Daha yüksek sesle barış talep etmeye devam

Afrin harekâtına dair savaş karşıtı sosyal medya paylaşımları nedeniyle aralarında yazarların, gazetecilerin de yer aldığı kapsamlı gözaltı operasyonları ve ardından gelen tutuklamalar da ifade özgürlüğüne karşı başlatılmış bir ‘savaş’ niteliğinde…


Türk Silahlı Kuvvetleri’nin (TSK) Suriye’nin kuzeybatısında yer alan Afrin bölgesinde Zeytin Dalı Harekâtı adı altında 20 Ocak’ta başlattığı ve hedefini, “PKK/KCK/PYD-YPG ve DEAŞ’a (IŞİD) mensup teröristleri etkisiz hale getirmek” olarak açıkladığı operasyona paralel olarak Türkiye sınırları içinde de başka bir operasyon süregidiyor: Afrin harekâtına dair savaş karşıtı sosyal medya paylaşımları nedeniyle aralarında yazarların, gazetecilerin de yer aldığı birçok isme yönelik gözaltı operasyonları ve ardından gelen tutuklamalar da ifade özgürlüğüne karşı başlatılmış bir ‘savaş’ niteliğinde.  

Harekâtın başlamasından bu yana, yani beş günde barış yanlısı sosyal medya paylaşımları yüzünden gözaltına alınan en az 150 ve tutuklanan 22 kişi, “terör propagandası ya da yalan haber yaymakla” suçlanıyor.

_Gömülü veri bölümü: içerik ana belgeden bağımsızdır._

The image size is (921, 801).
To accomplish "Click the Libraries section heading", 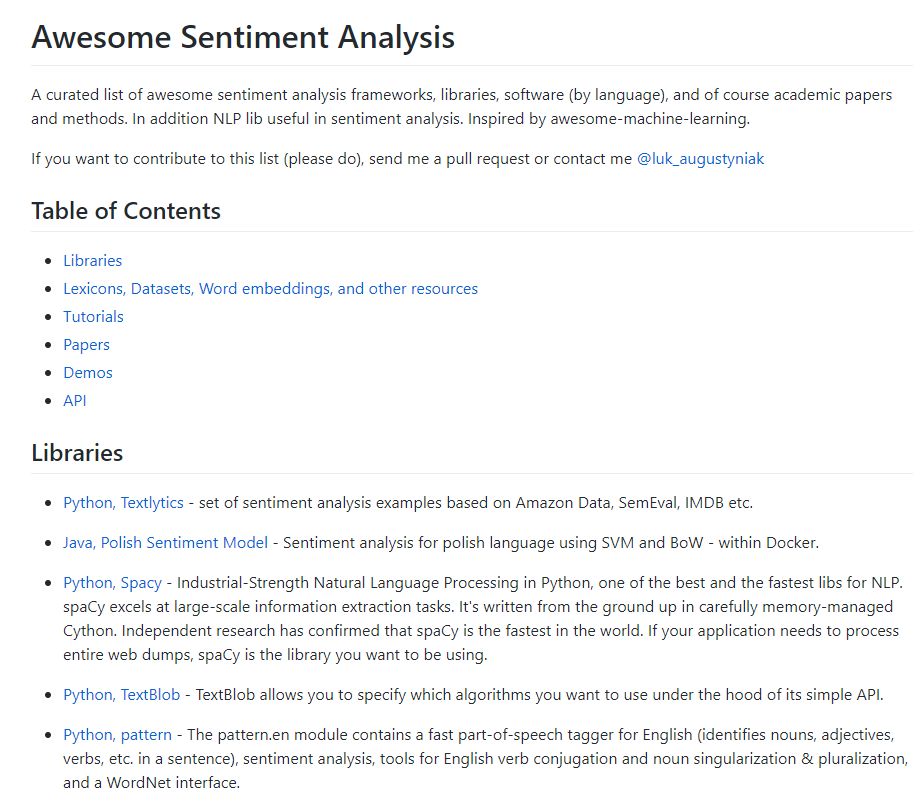I will pyautogui.click(x=77, y=453).
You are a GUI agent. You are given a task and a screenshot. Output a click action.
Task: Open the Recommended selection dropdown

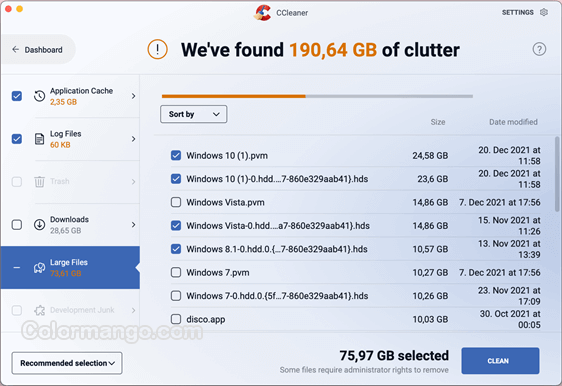point(67,363)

Özetle barış yanlısı olmak, terör propagandası yapmak anlamına geliyor.

Oysa Türkiye’nin 15 Ağustos 1945 gün ve 4801 no’lu kanunla onayladığı Birleşmiş Milletler (BM) Sözleşmesinin 1/2 maddesine göre “Milletler arasında, milletlerin hak eşitliği ilkesine ve kendi kaderlerini kendilerinin tayin hakkına saygı üzerine kurulmuş dostane ilişkiler geliştirmek ve dünya barışının sağlamlaştırılması için elverişli her türlü diğer önlemleri almak”, BM’nin amaçlarından birisi.

Sözleşmenin 19. Maddesinde ise “Herkes, kimsenin müdahalesi olmaksızın istediği düşünceye sahip olma hakkına sahiptir” deniyor. Maddenin ikinci fıkrası ise şöyle: “Herkes, düşüncelerini açıklama hakkına sahiptir; bu hak, herkesin ülkesel sınırlara bağlı olmaksızın her çeşit bilgiyi ve fikri sözlü, yazılı ya da basılı biçimde, sanat eserleri biçiminde ya da kendi seçeceği herhangi bir biçimde araştırma, edinme ve iletme özgürlüğünü de içerir.”

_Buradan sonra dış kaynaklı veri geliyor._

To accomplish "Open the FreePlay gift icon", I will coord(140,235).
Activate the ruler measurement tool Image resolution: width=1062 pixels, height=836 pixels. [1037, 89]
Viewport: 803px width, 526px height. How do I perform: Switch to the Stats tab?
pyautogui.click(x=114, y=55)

Türkiye’nin 2003 yılında AKP iktidarında imzaladığı 16 Aralık 1966 tarihli BM Medeni ve Siyasi Haklara İlişkin Uluslararası Sözleşme’ye göre de her türlü savaş propagandasının yasalar tarafından yasaklanmış olması gerekiyor, barış propagandasının değil. Sözleşmenin 20. maddesinde, “Her türlü savaş propagandası yasalarla yasaklanır” ifadesi yer alıyor. Maddenin ikinci fıkrasında ise “ulusal, ırksal ya da dinsel nefretin ayrımcılık, ya da şiddete kışkırtma şeklini alacak biçimde savunulması yasalarla yasaklanır” deniyor.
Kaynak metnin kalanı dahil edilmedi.